The handful of believers who formed Bethel Church clearly treasured the freedom of worship that came to them when the United States made the Louisiana Purchase. The next year a preacher came to the area, and the thought of forming a church came in earnest. Here is how the church constitution reads:
“We the members of the Baptist Church having been a long time destitute of having the privilege of being in any Church order, do feel it our duty to embody ourselves together in the fear of God as a church, hoping that God will bless us in so good an undertaking with the teaching of his Holy Spirit and enable us through grace to live in the declarative glory of Him, and the praise of His Gospel.”
Churches have always been places of gathering for mutual support in times of community trouble. Many churches in our century noted increased attendance after the attacks of Sept. 11, 2001. In the days and year following the New Madrid Earthquakes of 1811-1812, it seems our forebears had the same need for support, as the membership of the Bethel Church increased from 73 to 142. Here is the entry for Dec. 10, 1811:
“On Monday at 3 o’clock in the morning a great and tremendous earthquake commenced which broke many places of the earth at New Madrid County. It continued shaking very hard all this winter. [Note: Shocks are sensibly felt this spring, 1812 – Transcriber]”
During these times of continual turmoil, the church was where people came to be strengthened.
Churches are also a place where people gather for comfort in grief. Pioneer lives were hard, and death was part of that hard life. Bethel Church has a cemetery attached to it, and 57 people are mentioned in the church minutes as being buried there. There is also a marker containing the names, birth and death dates of eight children born to Milas and Mary L. (Knott) Niblack, and mentioning the twin infant boys and infant triplets born to the family without living long enough to have been named. Clearly the church offered a sense of stability and comfort to the family, for it placed a marker to their 13 dead children born between 1846 and 1867, none of whom lived more than 8 months.

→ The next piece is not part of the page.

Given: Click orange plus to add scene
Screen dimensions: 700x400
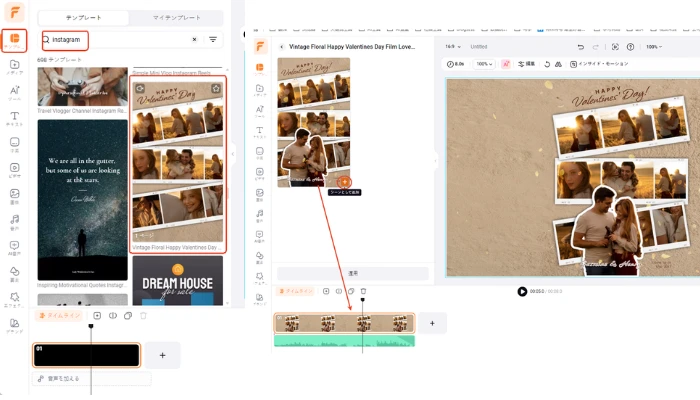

The church was one place in the pioneer society where all were recognized as God’s children. Many of the members of early 1800s churches were slaves. The first slave member noted in the “record of the proceeding of the church” at Bethel Church on Oct. 11, 1806, read as follows: “The Church met in conference. Agreed to build a meeting house on Thomas Bull’s land. Received by Baptism Mr. Byrd’s Negro woman Vicey.” Three Negroes are listed among the 57 people buried at the cemetery, Dick Green being 103 years old when he died. The story about Dick Green is that his master refused to let him be baptized. When Dick told the pastor to go ahead anyway, the pastor questioned him, asking whether his master would be angry about the baptism. Dick’s answer was, “Pastor, I have two masters, and one is more important than the other.”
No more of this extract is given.